AIM.
Please copy every one of the rows below word for word, leaving out the pictures.

▬▬▬▬▬▬

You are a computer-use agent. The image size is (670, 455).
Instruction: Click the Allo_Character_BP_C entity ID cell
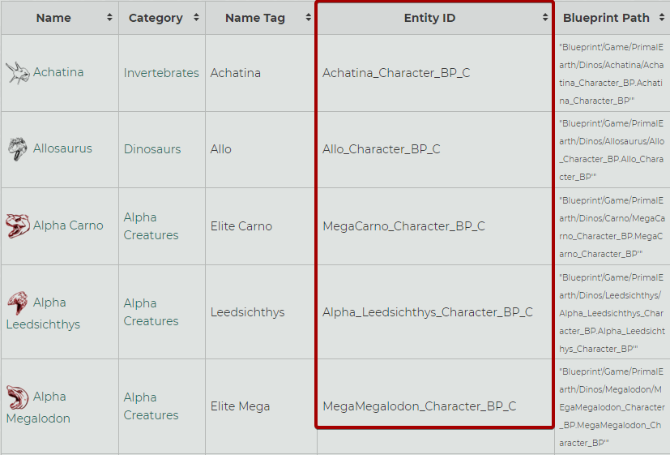[381, 149]
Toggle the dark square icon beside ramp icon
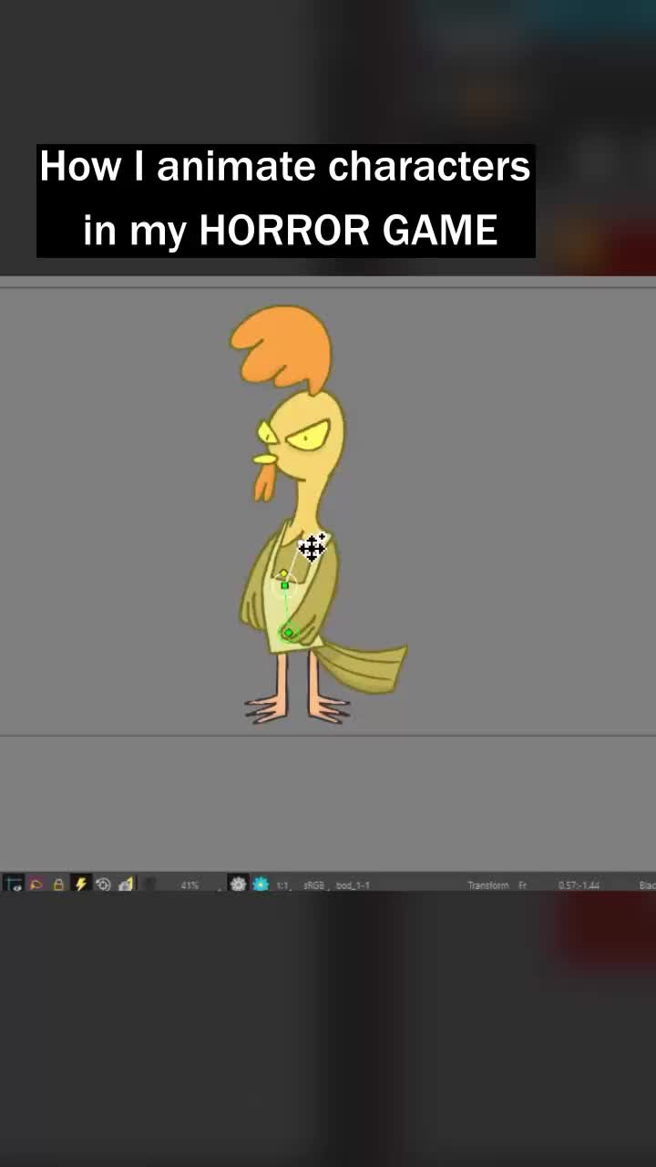656x1167 pixels. (149, 884)
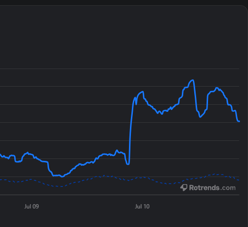Click the solid blue line's final right endpoint

pos(239,121)
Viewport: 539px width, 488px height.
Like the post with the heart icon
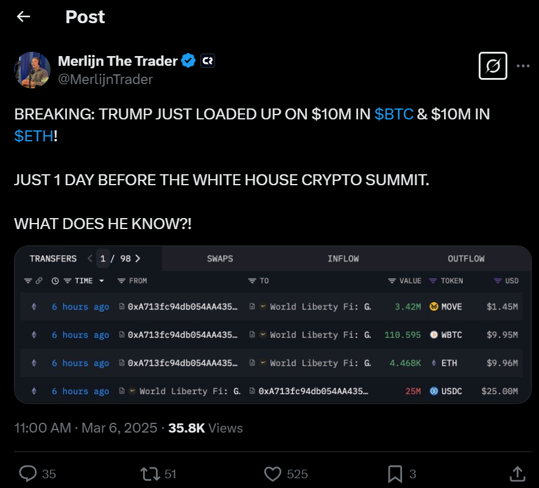[273, 474]
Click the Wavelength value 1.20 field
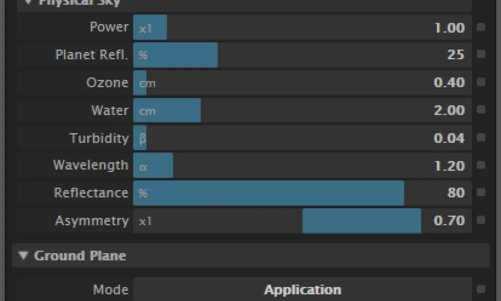This screenshot has width=501, height=301. tap(449, 166)
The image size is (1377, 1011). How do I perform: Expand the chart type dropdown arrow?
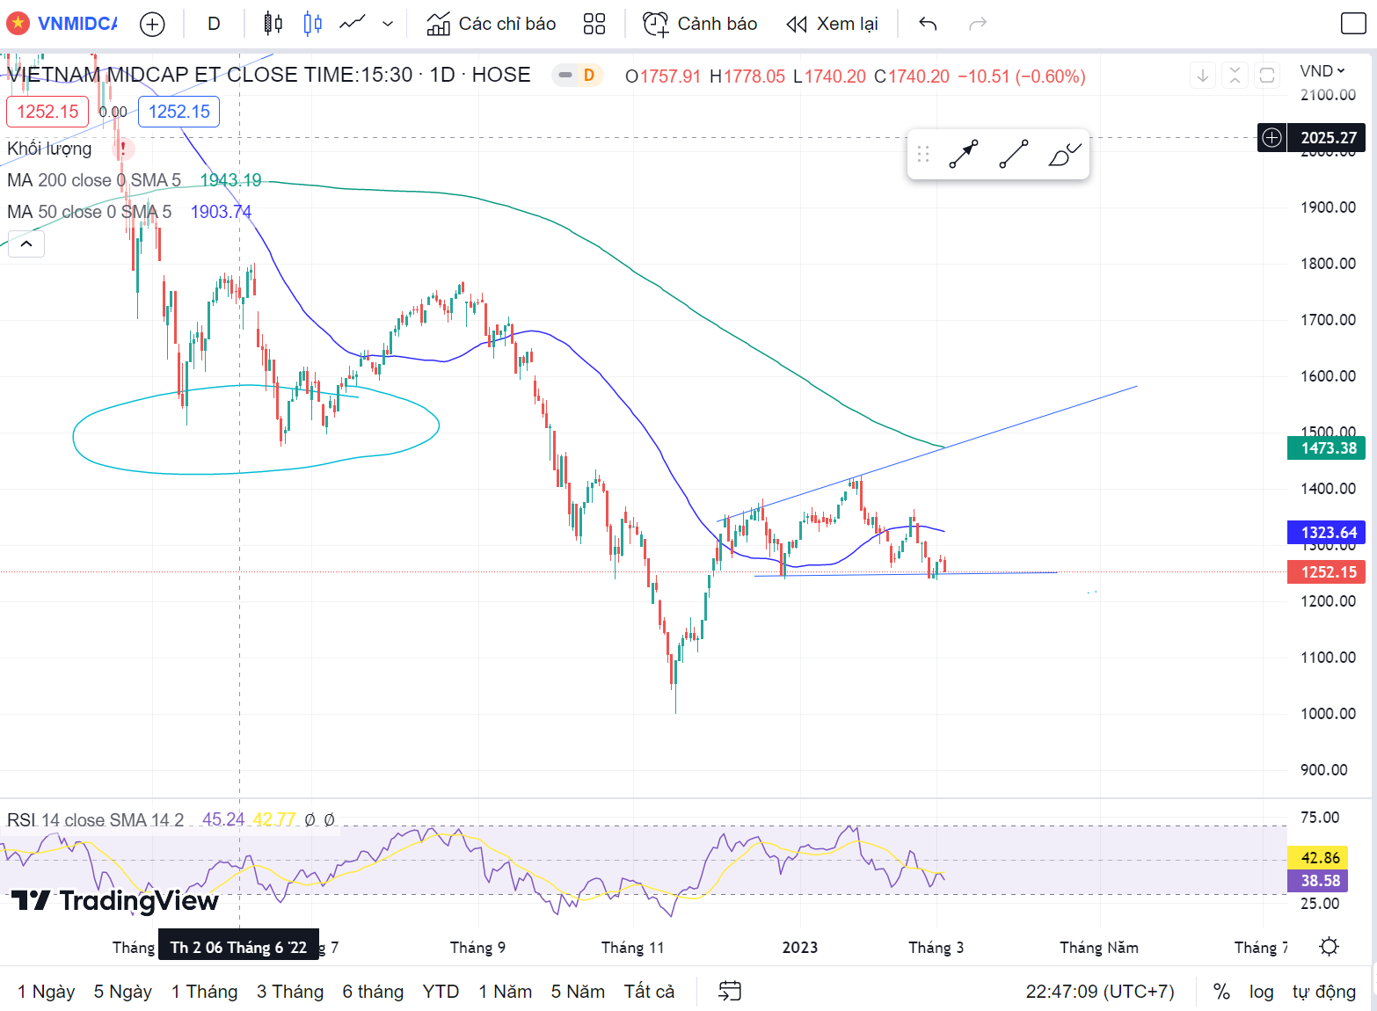pyautogui.click(x=388, y=24)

▬▬▬▬▬▬

THE OUTPUT.
You are a computer-use agent. The image size is (670, 455).
Instruction: Click the Allo_Character_BP_C entity ID cell
[381, 149]
Toggle the dark square icon beside ramp icon
656x1167 pixels. (149, 884)
Click the solid blue line's final right endpoint

pos(239,121)
Viewport: 539px width, 488px height.
Like the post with the heart icon
[273, 474]
Click the Wavelength value 1.20 field
This screenshot has width=501, height=301. tap(449, 166)
The image size is (1377, 1011). How do I perform: Expand the chart type dropdown arrow?
pyautogui.click(x=388, y=24)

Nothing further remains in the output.